Images frozen in time

Freezing processes involving multiple phases are common, as seen in the zone refining used to remove impurities from a crystal through the heating of a narrow region. However, it is difficult to visualize the processes as they happen. Dedovets et al. studied the freezing of an oil-in-water emulsion and the interaction of the oil droplets with the leading edge of the freezing water. In situ visualization of the freezing front was achieved through confocal microscopy of samples on a moving sample holder. The authors tracked the effects of solution concentration on the droplet positions and observed premelting at the interface of the droplets by using fluorescence markers.

Science, this issue p. 303


The interaction of objects with a moving solidification front is a common feature of many industrial and natural processes such as metal processing, the growth of single crystals, the cryopreservation of cells, or the formation of sea ice. Interaction of solidification fronts with objects leads to different outcomes, from total rejection of the objects to their complete engulfment. We imaged the freezing of emulsions in five dimensions (space, time, and solute concentration) with confocal microscopy. We showed that the solute induces long-range interactions that determine the solidification microstructure. The local increase of solute concentration enhances premelting, which controls the engulfment of droplets by the front and the evolution of grain boundaries. Freezing emulsions may be a good analog of many solidification systems where objects interact with a solidification interface.

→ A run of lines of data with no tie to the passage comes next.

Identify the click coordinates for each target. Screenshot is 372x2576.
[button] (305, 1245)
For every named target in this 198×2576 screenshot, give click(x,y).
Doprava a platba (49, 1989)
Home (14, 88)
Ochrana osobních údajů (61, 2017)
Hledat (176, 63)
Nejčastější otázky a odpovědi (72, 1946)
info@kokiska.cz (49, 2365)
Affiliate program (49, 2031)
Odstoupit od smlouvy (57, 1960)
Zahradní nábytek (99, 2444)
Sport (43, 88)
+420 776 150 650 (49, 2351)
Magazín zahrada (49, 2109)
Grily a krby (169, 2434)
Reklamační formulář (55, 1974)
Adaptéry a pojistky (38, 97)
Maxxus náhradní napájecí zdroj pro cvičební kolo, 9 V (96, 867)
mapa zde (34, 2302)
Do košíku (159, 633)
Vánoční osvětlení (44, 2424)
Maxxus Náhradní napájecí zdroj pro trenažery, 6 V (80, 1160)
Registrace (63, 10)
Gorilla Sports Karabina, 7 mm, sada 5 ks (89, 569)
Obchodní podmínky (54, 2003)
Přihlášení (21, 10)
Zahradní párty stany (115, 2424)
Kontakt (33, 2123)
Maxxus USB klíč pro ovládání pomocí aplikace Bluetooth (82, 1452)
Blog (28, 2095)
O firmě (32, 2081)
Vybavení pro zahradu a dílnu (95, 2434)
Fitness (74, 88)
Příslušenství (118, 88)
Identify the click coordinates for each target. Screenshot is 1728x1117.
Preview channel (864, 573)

Solidification fronts interact with hard or soft objects such as particles, bubbles, droplets, or cells, in three different ways: Objects can be engulfed, rejected for some time and then encapsulated, or rejected for an extended period of time (1). Different outcomes are desired, depending on the context. Particle-reinforced metal alloys require homogeneous distribution of particles in the matrix, and immediate engulfment is therefore preferred (2). By contrast, for single-crystal growth, a complete rejection of impurities is essential (3). The rejection of dissolved hydrogen can form gas bubbles that are eventually trapped by solidification fronts, becoming a major source of defect in many metals and alloys (4). Reproductive and red blood cells can be physically damaged when engulfed between growing ice crystals during cryopreservation procedures (5, 6). The processing of porous materials by ice templating relies on the complete segregation of particles by the solidification front (7). Our ability to control the solidification microstructure is essential in all these domains.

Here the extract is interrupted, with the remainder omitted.